Influencing the Federal Reserve Act in other ways would probably take years, while facing high uncertainty in Congress including among Republicans. Naturally Chair Powell's 4-year terms ends in 2026, so his reappointment or choosing a successor could be impactful." Domestically, the Bank of England is expected to reveal its monetary policy on Thursday, with analysts predicting a 25 basis points reduction in interest rates. On the corporate side, Anglo American ($AAL) has decided to divest a 33.3% stake in the joint venture holding the Jellinbah East and Lake Vermont steelmaking coal mines in Australia, selling it to investment manager Zashvin for AU$1.6 billion.
The company's shares decreased by 0.23% by the closing bell. "We see potential for a material re-rating in the medium term as Anglo delivers on its restructuring plan, leaving a simplified portfolio with a 60% exposure to copper.
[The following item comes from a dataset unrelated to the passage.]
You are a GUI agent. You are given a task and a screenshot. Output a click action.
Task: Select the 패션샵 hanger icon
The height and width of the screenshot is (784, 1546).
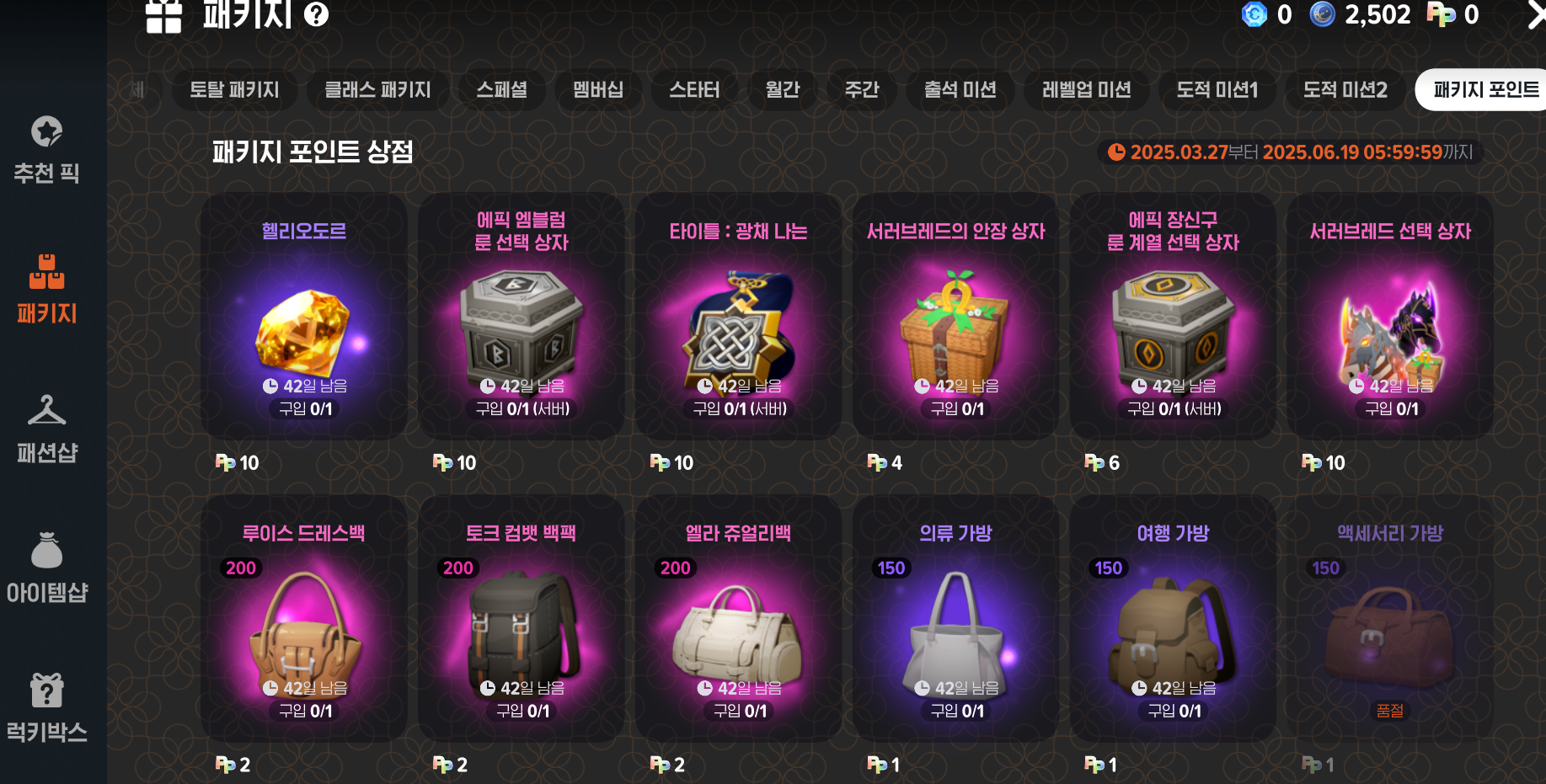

An expected recovery in PGM and diamond prices could also help boost sentiment while a renewed approach from BHP cannot be ruled out, with the end November deadline soon approaching.
However, we view the outlook as more balanced in the near term given the potential for value leakage during the divestment process and the below-average FCFY in the coming two years," stated RBC Capital Markets, which rated the mining giant as sector perform..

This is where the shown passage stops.